Lawyer and community leader Marva Brown is running for Kings County Civil Court Judge in Municipal District 2, which comprises parts of Crown Heights and Bedford Stuyvesant.
The Civil Court consists of general civil, housing, and small claims cases. Judges of the Civil Court are elected and serve terms of 10 years. There are 120 Civil Court Judges and about 50 of those in the Civil Court. The rest of the judges elected to the Civil Court sit in various other courts, like Criminal Court and Family Court.
Brown, originally from Tarrytown in Westchester County, made the move to downstate and settled in Brooklyn in 2003. She said she comes from a very law enforcement-heavy family, with several family members being corrections officers either in the city or upstate. “And my grandmother said to me, maybe you can help people before they get to jail, so when I went to law school it was with the intention to practice criminal law,” said Brown.
Brown has represented clients as a public defender in the District Court of Nassau County, the Bronx Hall of Justice as a legal aide, and the Kings County Criminal Court and the New York State Supreme Court of Kings County – Criminal Term as a senior trial attorney. She said being a public defender is explicitly about building trust between clients, and the community in a larger sense.
“It’s a very thankless position, it’s hard. There’s a lot of mistrust,” said Brown. “Sometimes meeting a client is the first hurdle, saying you know ‘are you working for me or the district attorney.’ It’s a job where you don’t give up until the clients’ satisfied.

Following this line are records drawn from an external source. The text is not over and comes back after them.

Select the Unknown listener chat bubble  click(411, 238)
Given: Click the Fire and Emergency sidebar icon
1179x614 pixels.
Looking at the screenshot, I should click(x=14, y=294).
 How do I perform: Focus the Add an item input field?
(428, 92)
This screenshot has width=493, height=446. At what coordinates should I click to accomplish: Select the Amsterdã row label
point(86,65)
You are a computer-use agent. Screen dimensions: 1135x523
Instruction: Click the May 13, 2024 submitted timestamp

“The unfortunate thing about having a criminal case is that all aspects of your life are affected by the criminal case. I always have to advise clients on immigrant issues, family law issues, housing issues,” she added.
Brown said that because of how criminal cases intersect with other areas of law, she’s much more well-rounded as a litigator and counselor. She said there are some civil judges who have never tried a criminal case, but that’s where she wants to dive into the deep end because that’s where the community needs it. She hopes to improve people’s lives and not just punish people.
“It’s an opportunity to meet people from all different areas of Brooklyn and people from all different walks of life and build connections with them,” said Brown. “It’s also not a 9 to 5, you can’t leave it all at the office. You get the full experience of being out in the community and I love it because I get to talk to people.”
Brown said she’s lived in Crown Heights for 14 years, and is comparatively new to the district but happy to serve the neighborhood in which she’s raising her family. She said her campaign is grassroots and cash apps at this point in which she’s very appreciative.
“This is my home, Municipal District 2, and this is where I want to be,” said Brown. “We’re not rich people but the wealth of our connections is strong. I’m running this campaign because I want to create access to justice for my neighbors, friends, and family members. And being on the ground in this community is my way of being a resource.”
Also vying for this seat on the bench are Lisa Lewis and Lola Waterman.